* [Provided information]
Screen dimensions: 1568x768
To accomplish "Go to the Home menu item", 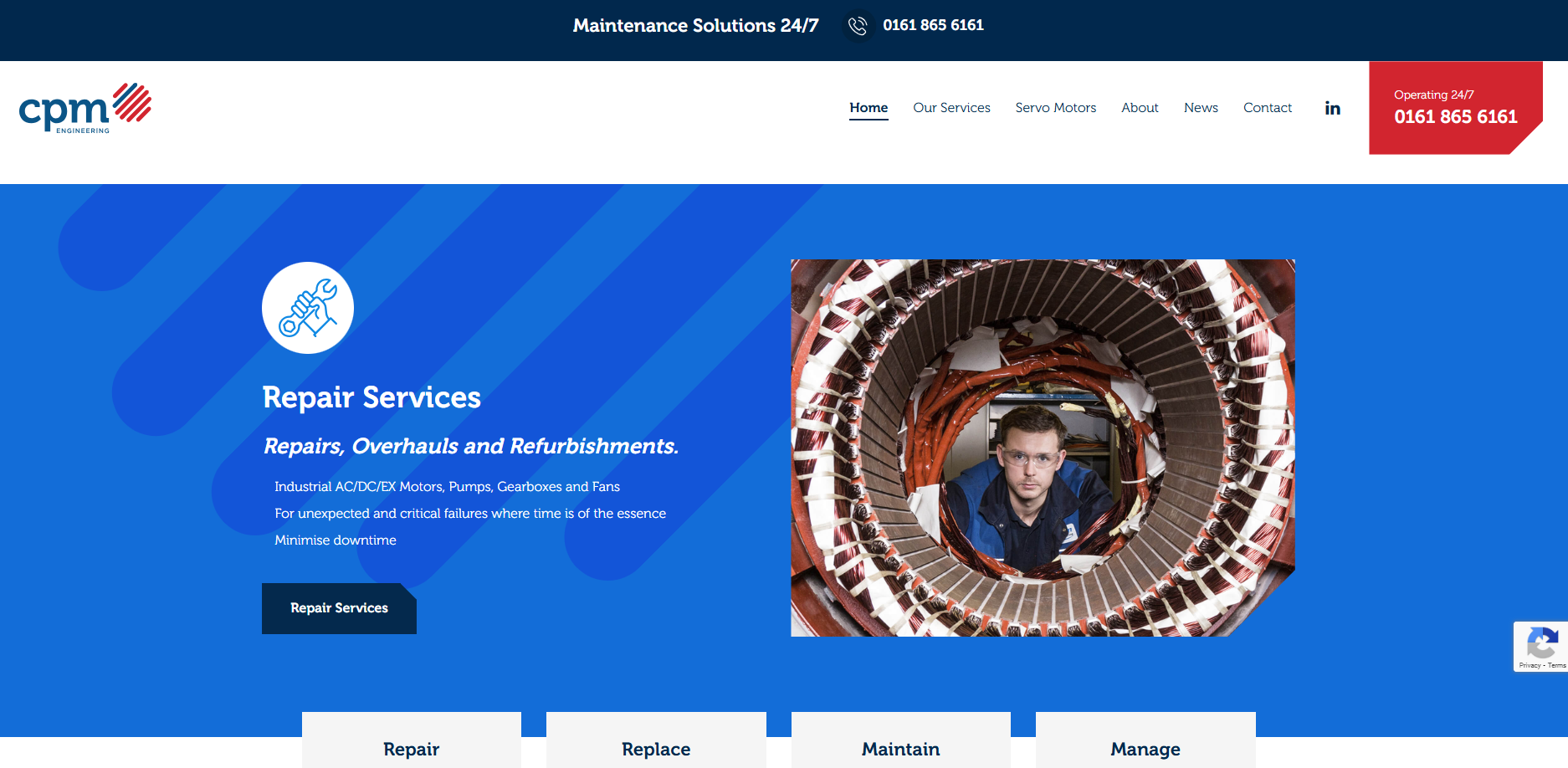I will (869, 108).
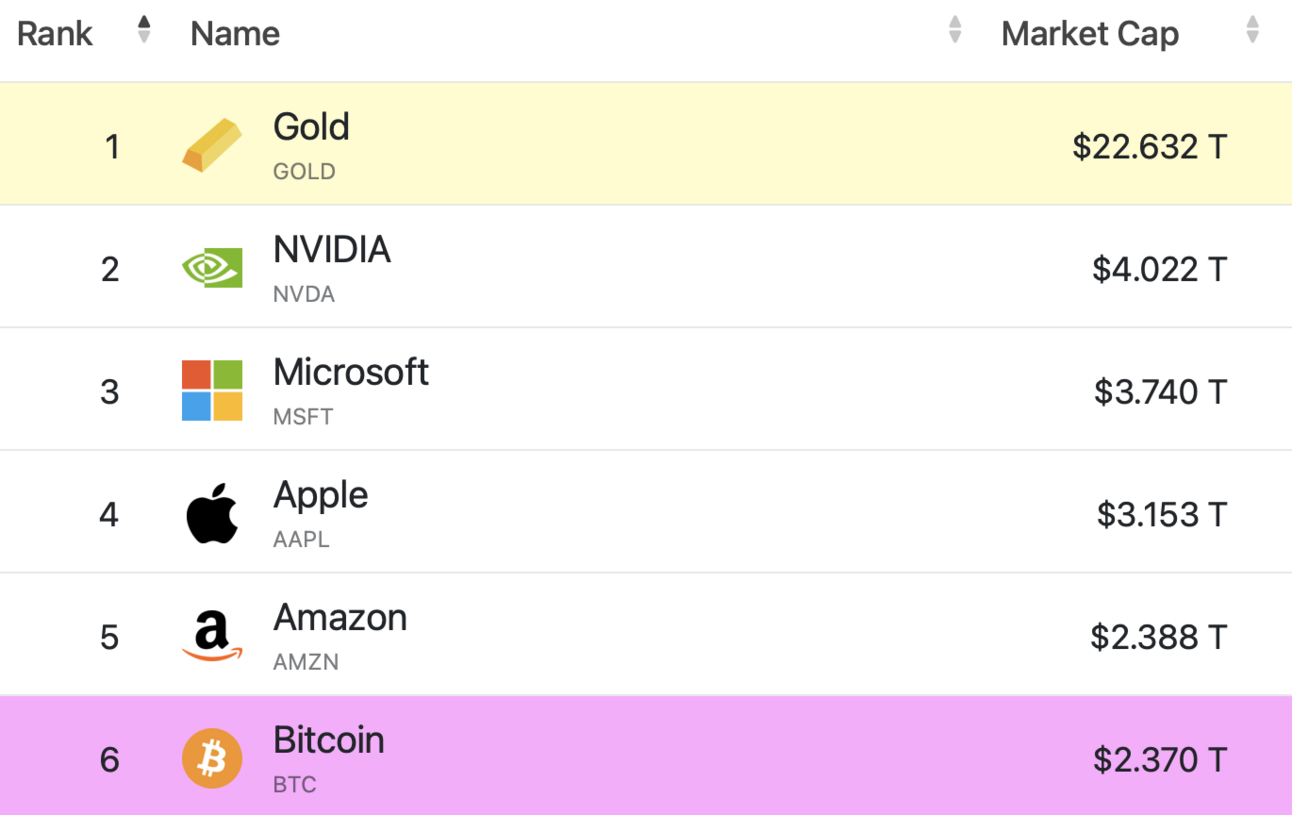Click the Bitcoin name link
Screen dimensions: 1292x815
328,740
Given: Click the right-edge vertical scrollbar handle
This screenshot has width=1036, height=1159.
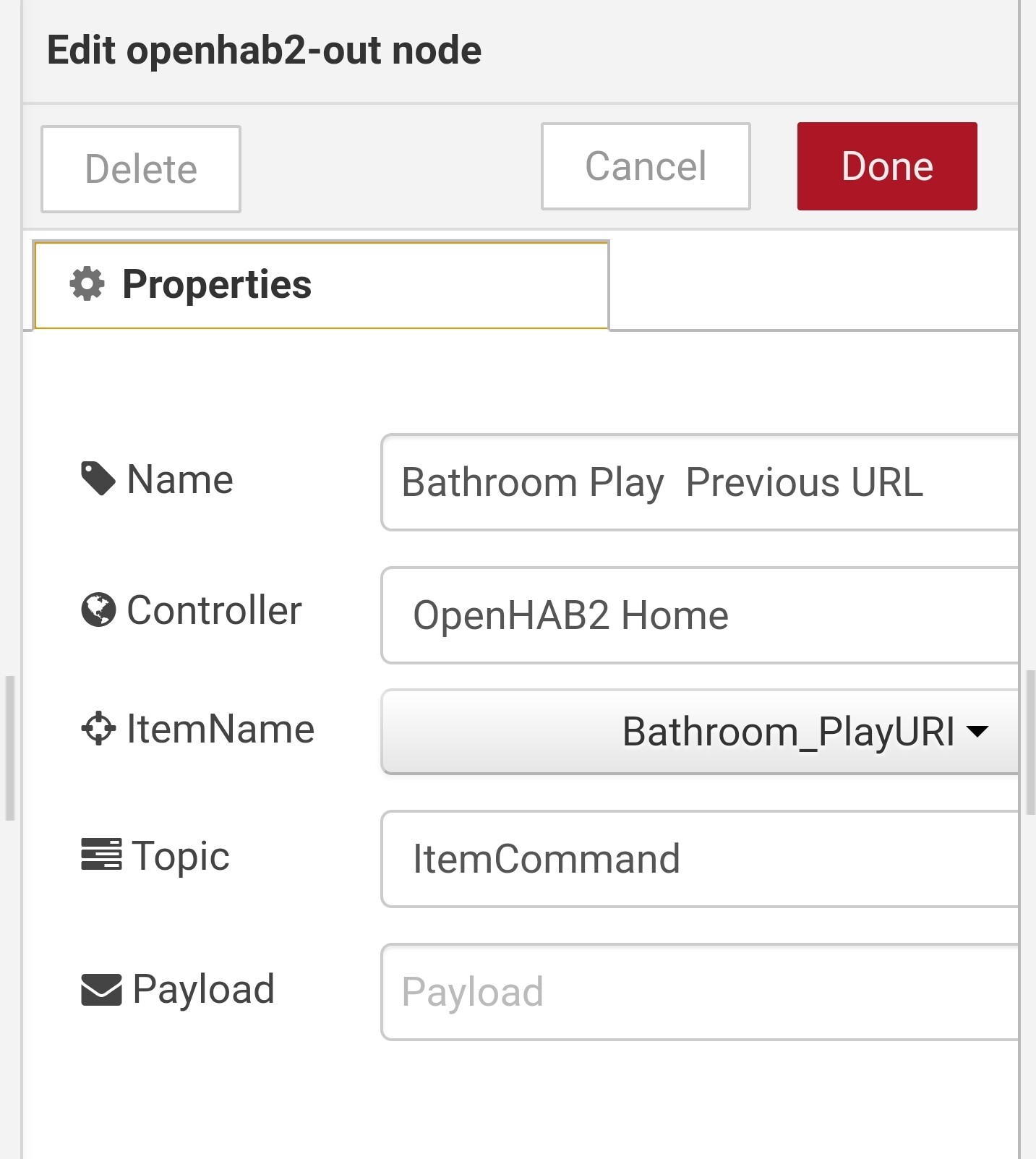Looking at the screenshot, I should pos(1030,742).
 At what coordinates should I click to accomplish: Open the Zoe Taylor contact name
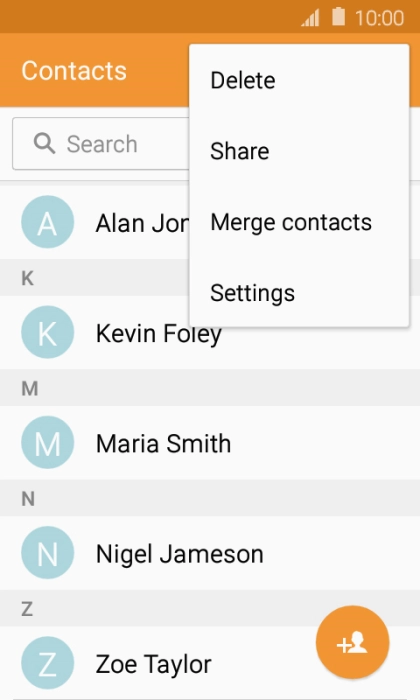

* [Activity]
From the line containing "Given: Click the" through the last line of the records, both included, output those lines exactly and nothing else; skip the pictures.

* [Written response]
Given: Click the right-edge vertical scrollbar handle
This screenshot has width=1036, height=1159.
Looking at the screenshot, I should pos(1030,742).
 At what coordinates should I click to accomplish: Open the Zoe Taylor contact name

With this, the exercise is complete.